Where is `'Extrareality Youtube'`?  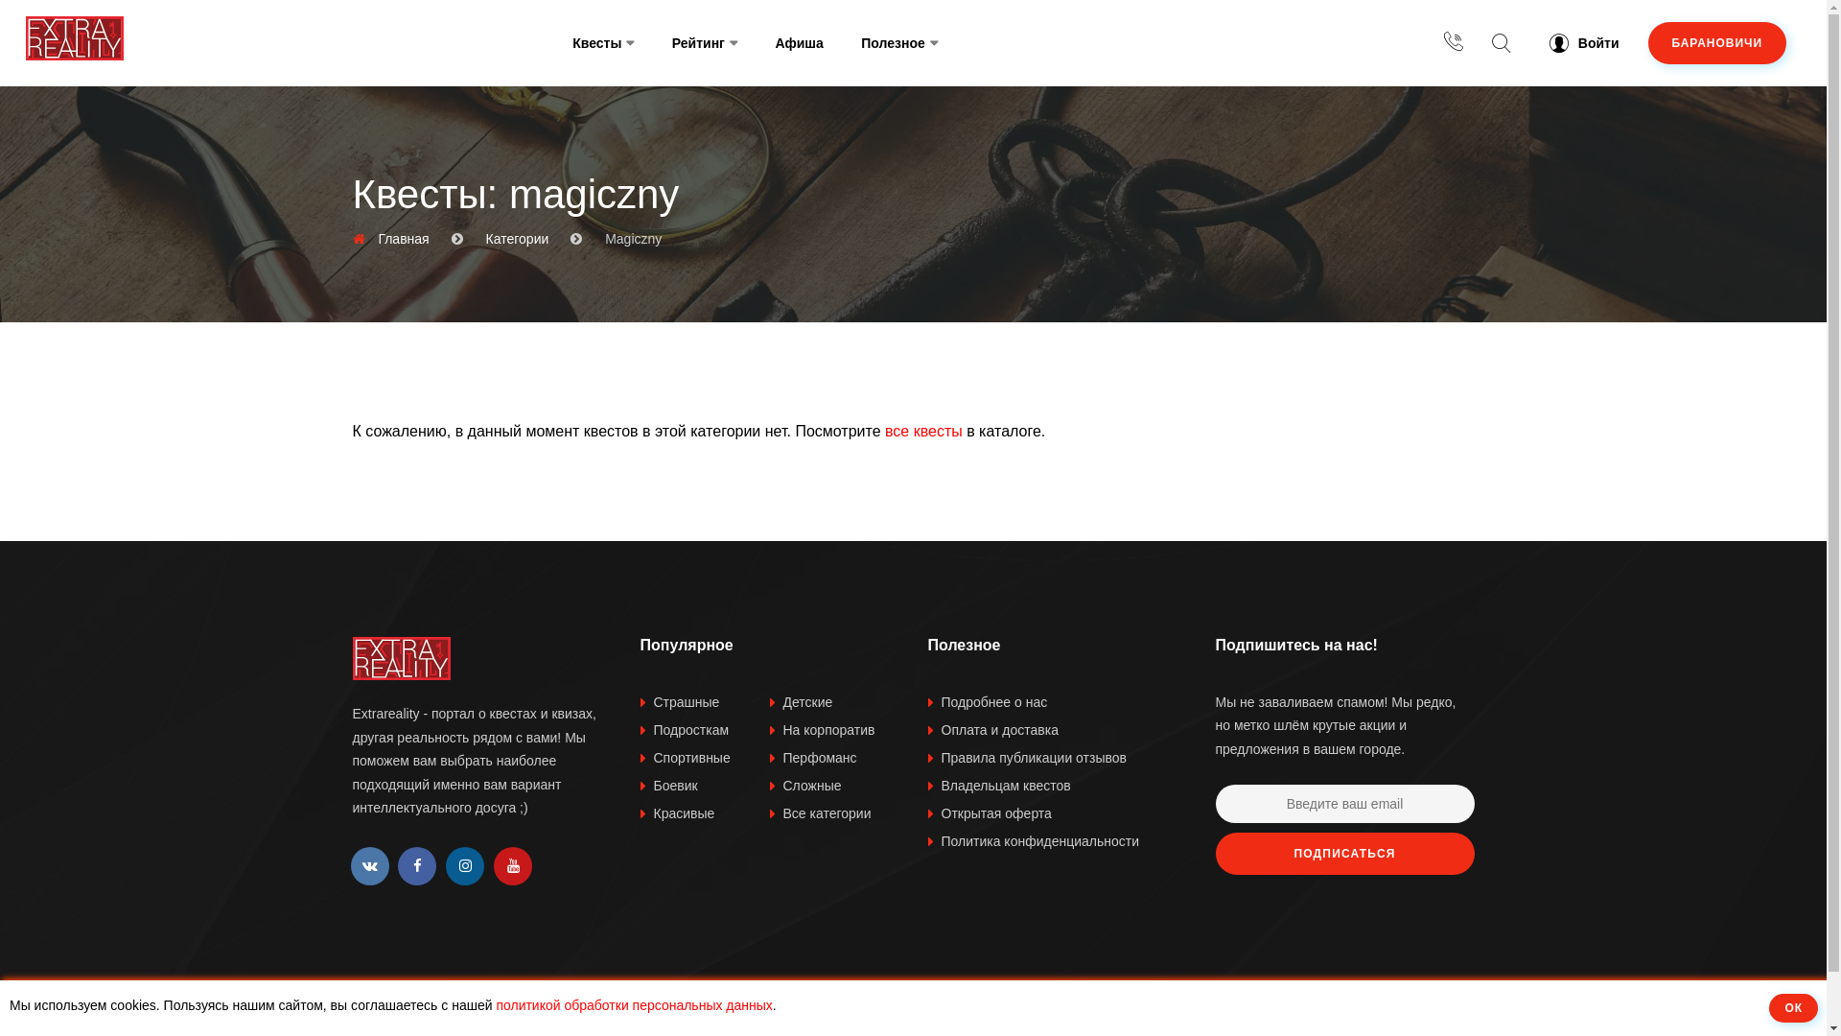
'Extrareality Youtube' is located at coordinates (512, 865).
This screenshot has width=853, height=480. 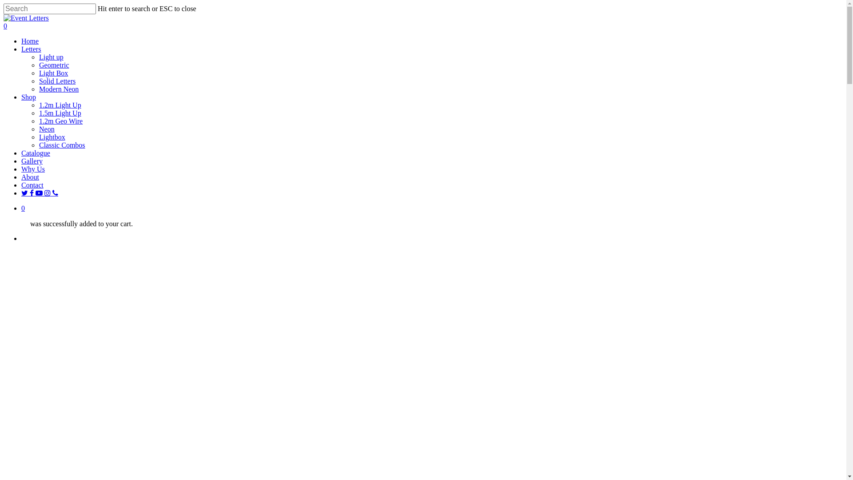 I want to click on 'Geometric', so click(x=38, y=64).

▬▬▬

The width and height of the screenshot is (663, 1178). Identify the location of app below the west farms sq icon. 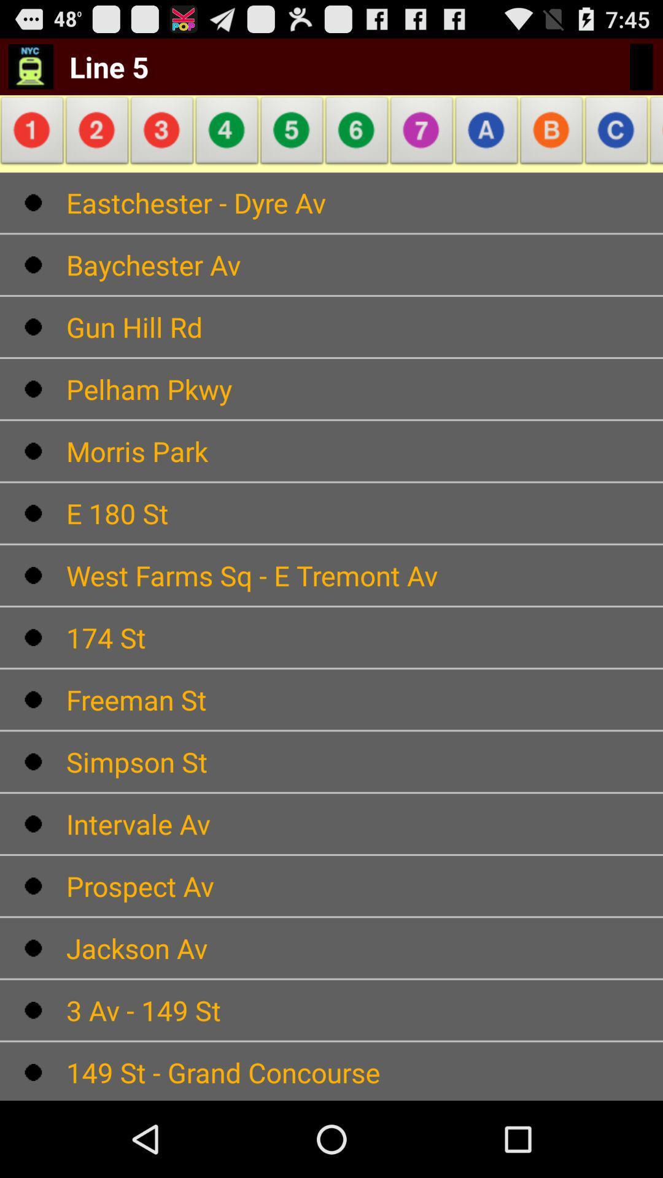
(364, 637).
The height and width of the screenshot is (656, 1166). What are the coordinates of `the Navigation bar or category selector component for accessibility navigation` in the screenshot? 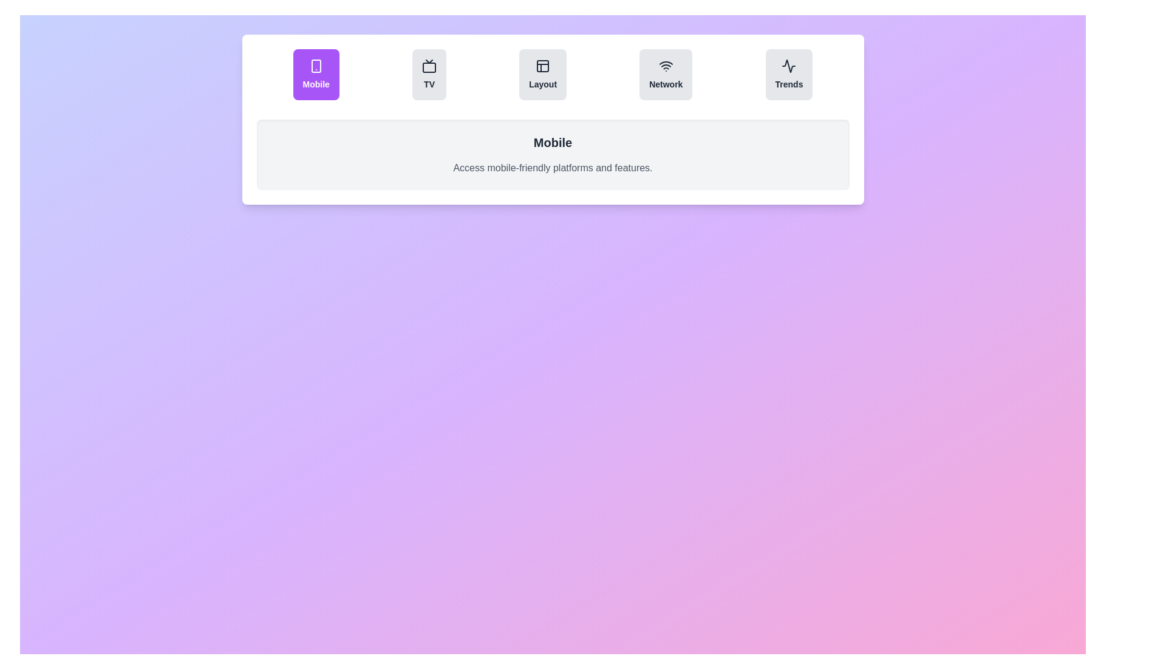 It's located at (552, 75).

▬▬▬

**TASK DIRECTIONS:**
Please copy the rows above word for word, from the line containing "The width and" through the line containing "(364, 637).", including both of those lines. Leave the pictures out.

**ANSWER TO THIS PROBLEM:**
The width and height of the screenshot is (663, 1178). Identify the location of app below the west farms sq icon. 
(364, 637).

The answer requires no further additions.